Nous devons aussi encourager les initiatives prises par tant de bénévoles pour faciliter la scolarisation et les loisirs des enfants à l'hôpital. C'est un domaine où la générosité de tous s'exprime aujourd'hui avec une grande efficacité.
Dans nos sociétés modernes, la solidarité et la fraternité, l'engagement personnel d'hommes et de femmes qui acceptent de consacrer une part de leur temps à l'accompagnement des malades, prennent heureusement une importance croissante. C'est dans l'épreuve un soutien essentiel pour garder intactes la confiance, l'espérance et la volonté nécessaires à la reconquête de la vie.
Et puis, il faut que nos sociétés apprennent qu'un cancéreux guéri est une personne bien portante comme les autres, sans plus de risques, sans handicap, sans vulnérabilité particulière. Face à l'emploi, face aux assurances, face à la pratique de certains sports, aucune discrimination fondée sur une épreuve de santé surmontée ne doit être acceptée. On le sait aujourd'hui, on peut gagner le Tour de France quand on est guéri d'un cancer.

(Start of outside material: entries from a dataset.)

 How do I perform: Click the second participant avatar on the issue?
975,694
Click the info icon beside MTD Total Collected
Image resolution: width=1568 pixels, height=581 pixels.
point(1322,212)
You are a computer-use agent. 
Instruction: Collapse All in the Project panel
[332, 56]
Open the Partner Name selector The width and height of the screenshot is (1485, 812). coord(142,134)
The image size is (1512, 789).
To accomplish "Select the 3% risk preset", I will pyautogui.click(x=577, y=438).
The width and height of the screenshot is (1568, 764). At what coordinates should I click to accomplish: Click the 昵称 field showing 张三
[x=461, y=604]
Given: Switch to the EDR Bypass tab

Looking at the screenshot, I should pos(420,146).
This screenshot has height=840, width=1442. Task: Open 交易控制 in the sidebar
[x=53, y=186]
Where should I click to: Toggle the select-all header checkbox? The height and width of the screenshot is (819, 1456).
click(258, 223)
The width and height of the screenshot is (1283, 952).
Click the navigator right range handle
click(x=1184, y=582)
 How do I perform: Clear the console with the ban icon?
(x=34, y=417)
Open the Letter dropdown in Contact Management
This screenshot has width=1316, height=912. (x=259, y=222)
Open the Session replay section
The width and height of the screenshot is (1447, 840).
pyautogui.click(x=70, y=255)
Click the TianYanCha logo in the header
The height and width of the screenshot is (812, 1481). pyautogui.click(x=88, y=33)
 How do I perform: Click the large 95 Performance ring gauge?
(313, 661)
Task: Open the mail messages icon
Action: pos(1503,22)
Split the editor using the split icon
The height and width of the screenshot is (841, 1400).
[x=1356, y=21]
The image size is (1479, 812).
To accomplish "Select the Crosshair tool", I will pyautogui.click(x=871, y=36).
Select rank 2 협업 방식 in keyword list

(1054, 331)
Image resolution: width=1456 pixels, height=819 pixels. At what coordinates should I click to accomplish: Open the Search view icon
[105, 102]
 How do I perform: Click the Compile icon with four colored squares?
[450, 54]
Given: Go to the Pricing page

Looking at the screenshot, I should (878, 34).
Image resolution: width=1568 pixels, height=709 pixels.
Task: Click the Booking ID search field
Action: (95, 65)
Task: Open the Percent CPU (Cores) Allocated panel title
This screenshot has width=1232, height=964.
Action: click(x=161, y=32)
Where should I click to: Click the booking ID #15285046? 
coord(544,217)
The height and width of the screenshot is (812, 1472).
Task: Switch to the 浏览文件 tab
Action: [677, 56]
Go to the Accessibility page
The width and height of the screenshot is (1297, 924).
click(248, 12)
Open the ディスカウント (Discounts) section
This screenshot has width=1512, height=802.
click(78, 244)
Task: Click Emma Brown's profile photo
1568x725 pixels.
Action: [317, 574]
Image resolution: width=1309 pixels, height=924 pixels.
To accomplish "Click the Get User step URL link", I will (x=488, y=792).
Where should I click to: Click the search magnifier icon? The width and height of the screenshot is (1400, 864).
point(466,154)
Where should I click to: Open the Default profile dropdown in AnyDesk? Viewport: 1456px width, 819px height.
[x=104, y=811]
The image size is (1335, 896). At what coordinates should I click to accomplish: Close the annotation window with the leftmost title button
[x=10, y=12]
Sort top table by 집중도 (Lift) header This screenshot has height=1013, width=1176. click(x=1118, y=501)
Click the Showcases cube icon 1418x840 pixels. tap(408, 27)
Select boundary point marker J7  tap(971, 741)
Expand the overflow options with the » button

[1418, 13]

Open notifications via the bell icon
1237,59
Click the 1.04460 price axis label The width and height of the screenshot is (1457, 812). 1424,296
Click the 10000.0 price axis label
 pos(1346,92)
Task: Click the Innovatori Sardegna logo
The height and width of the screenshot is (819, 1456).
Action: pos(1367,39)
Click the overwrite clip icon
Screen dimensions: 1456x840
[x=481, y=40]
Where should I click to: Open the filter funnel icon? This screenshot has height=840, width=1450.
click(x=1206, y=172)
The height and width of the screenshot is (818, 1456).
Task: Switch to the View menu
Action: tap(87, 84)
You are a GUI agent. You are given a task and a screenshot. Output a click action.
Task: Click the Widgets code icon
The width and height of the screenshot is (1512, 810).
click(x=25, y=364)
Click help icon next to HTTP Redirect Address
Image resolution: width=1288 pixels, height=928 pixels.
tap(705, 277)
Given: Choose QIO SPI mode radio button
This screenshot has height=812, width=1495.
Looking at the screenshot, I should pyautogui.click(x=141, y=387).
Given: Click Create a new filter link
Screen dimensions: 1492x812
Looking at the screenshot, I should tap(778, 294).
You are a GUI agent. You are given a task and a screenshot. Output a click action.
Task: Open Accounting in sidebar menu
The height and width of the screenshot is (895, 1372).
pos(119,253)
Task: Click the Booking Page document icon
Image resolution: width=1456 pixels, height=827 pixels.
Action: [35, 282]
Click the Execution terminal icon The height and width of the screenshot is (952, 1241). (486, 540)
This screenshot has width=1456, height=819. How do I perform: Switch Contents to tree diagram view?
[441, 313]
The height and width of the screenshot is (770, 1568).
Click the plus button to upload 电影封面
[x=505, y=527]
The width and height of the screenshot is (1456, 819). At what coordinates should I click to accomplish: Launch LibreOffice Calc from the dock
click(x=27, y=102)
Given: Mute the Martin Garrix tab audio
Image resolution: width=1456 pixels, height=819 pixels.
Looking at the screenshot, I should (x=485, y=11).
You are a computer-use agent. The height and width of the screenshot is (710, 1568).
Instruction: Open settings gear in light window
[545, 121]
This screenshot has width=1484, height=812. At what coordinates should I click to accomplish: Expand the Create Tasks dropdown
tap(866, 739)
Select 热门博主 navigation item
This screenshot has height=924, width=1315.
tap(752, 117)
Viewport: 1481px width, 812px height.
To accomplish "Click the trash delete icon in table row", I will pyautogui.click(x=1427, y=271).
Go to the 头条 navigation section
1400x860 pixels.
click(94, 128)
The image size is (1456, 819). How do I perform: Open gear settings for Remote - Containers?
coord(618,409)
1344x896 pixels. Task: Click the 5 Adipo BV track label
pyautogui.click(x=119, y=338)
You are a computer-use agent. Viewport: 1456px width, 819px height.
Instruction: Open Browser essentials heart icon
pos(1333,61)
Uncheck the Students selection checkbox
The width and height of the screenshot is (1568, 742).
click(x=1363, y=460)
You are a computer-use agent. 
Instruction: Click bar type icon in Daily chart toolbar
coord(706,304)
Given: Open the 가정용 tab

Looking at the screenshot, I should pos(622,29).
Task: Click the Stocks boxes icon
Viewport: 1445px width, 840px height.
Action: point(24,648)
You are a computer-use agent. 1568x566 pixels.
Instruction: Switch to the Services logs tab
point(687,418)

La vie doit pouvoir continuer comme avant, même si le souvenir des épreuves rencontrées reste, le plus souvent, à jamais gravé dans la mémoire.
Mesdames, Messieurs,
La lutte contre le cancer est un des grands défis de notre siècle. Un défi qui dépasse les frontières. Un défi qui va au-delà de la médecine et de la science. Un défi qui appelle l'implication de tous. Soyez certains que la France tiendra toute sa place dans ce combat ! En signant aujourd'hui votre charte, je veux exprimer mon adhésion à ses principes et mon appui à l'action de mobilisation internationale que vous avez généreusement engagée. Je forme des voeux pour qu'elle rencontre le plus large soutien de la part de la communauté médicale et scientifique et de la part de tous les peuples du monde et pour qu'elle contribue ainsi à ce que le cancer recule plus vite.